Associations, syndicats et partis politiques sont appelés à se joindre à cette mobilisation

20 ans après le vote de la loi sur le harcèlement sexuel, celle-ci a montré son inefficacité :

  • Des classements sans suite quasi-systématiques
  • Des déqualifications d’agressions sexuelles, voire de viols(1), en harcèlement sexuel
  • Un nombre de condamnations pénales insignifiant (54 en 2009)
  • L’absence quasi-totale de répression du harcèlement sexuel quand il s’exprime verbalement (propositions, commentaires sur le physique, injonction sur l’habillement, propos sexuels, dénigrements sur la sexualité etc.), non-verbalement (mimes d’actes sexuels, images pornographiques imposées etc.) ou physiquement (attouchements sur le corps lorsqu’ils ne sont pas sexuels : cheveux, jambes, massages imposés, mains dans les cheveux etc.).

20 ans après le vote de la loi, l’AVFT, qui est intervenue depuis cette date auprès de plusieurs centaines de victimes de harcèlement sexuel et qui peut donc juger des effets de la loi de manière réaliste, constate donc l’exact contraire de ceux et celles qui agitent l’épouvantail des prétendues « dérives à l’américaines », de « l’aseptisation des relations de travail » voulu par un courant « féministe et masculinophobe », qui souhaiterait que tombent sous le coup de la loi des « attitudes humaines licites qu’elles s’appellent marivaudage, badinage ou galanterie ».

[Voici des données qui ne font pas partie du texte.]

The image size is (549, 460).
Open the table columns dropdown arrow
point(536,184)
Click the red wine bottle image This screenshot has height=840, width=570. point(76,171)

Le harcèlement sexuel produit des effets catastrophiques sur celles, et parfois ceux, qui en sont victimes : atteintes à la santé mentale et physique, ruptures de carrières, perte de l’emploi.

En outre, le harcèlement sexuel génère des coûts importants en termes d’arrêts-maladie, de soins médicaux, de prestations chômage, de prises en charge en invalidité, de formations en vue de reconversions professionnelles, qui sont supportés par la collectivité, alors qu’ils sont de l’unique responsabilité du harceleur et/ou de l’employeur.

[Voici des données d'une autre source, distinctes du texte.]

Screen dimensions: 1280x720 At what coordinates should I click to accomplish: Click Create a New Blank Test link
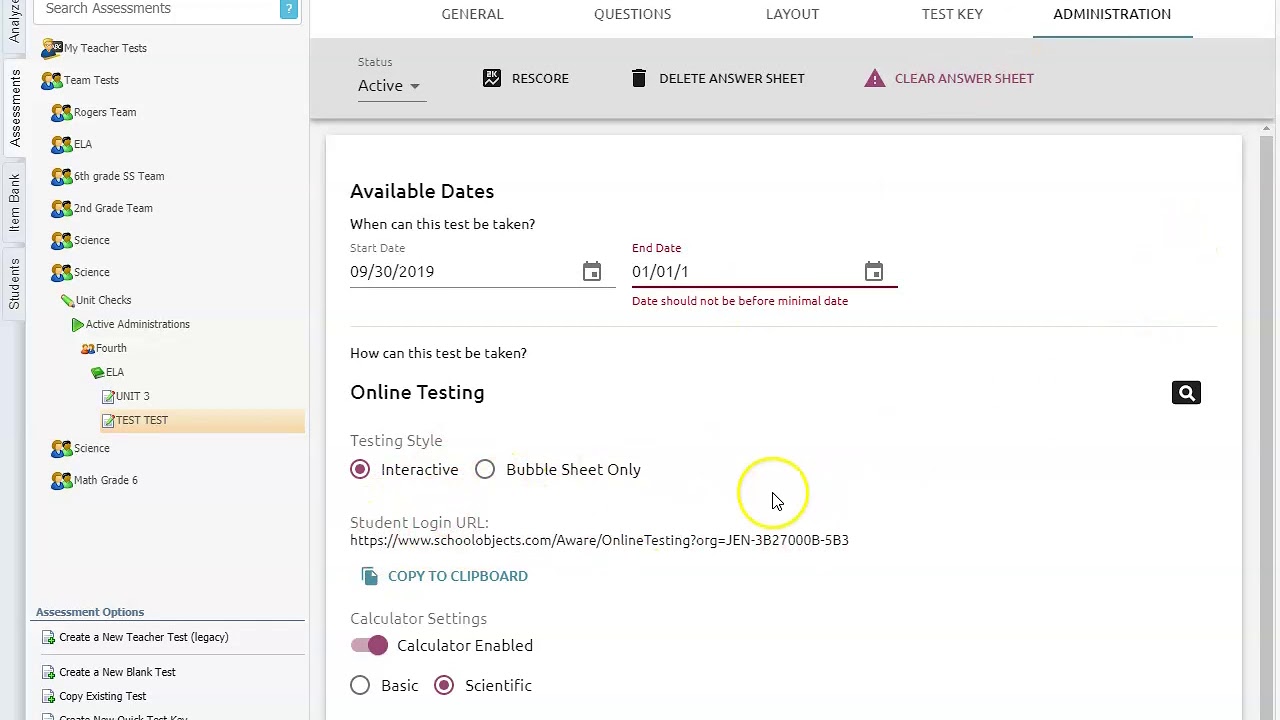click(117, 672)
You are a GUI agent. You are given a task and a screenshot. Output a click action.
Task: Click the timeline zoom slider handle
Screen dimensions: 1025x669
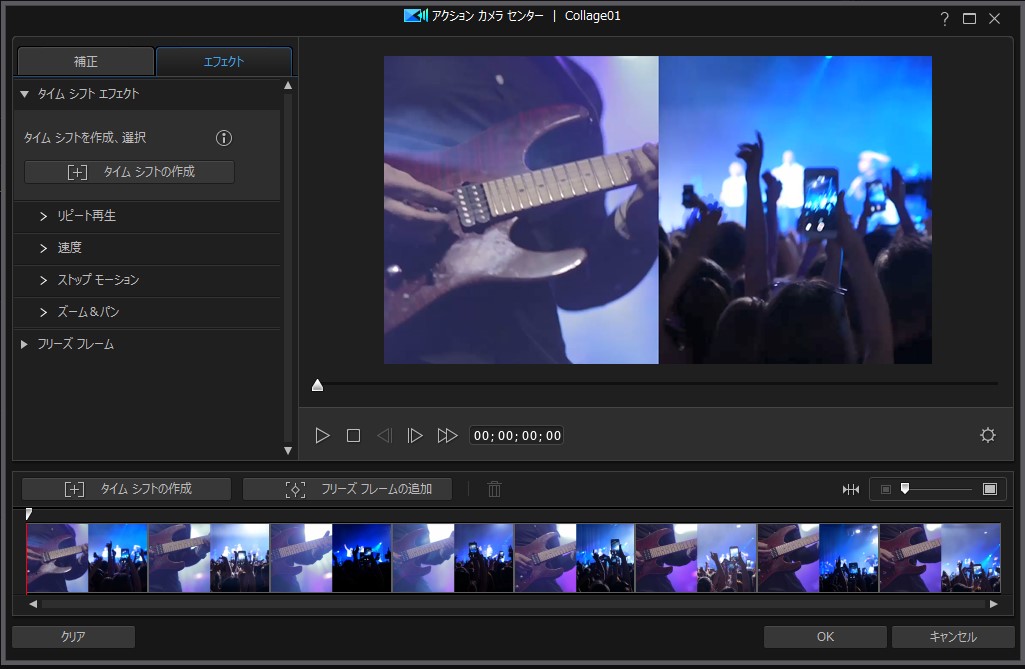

Dès le vote de la loi en 1992, l’AVFT en analysait les limites et en prédisait les effets préjudiciables pour les victimes (Une réforme restrictive qui n’est pas sans danger, 11 mai 1992). Elle n’a cessé de le faire depuis, notamment en intervenant devant le Conseil constitutionnel à l’occasion de la Question Prioritaire de Constitutionnalité formulée par G. Ducray, condamné pour harcèlement sexuel.

20 ans d’ineffectivité de la loi : ça suffit !

I/ Le Code pénal doit être modifié

La loi actuelle dispose que « Le fait de harceler autrui dans le but d’obtenir des faveurs de nature sexuelle est puni d’un an d’emprisonnement et de 15 000 euros d’amende » (article 222-33 du Code pénal).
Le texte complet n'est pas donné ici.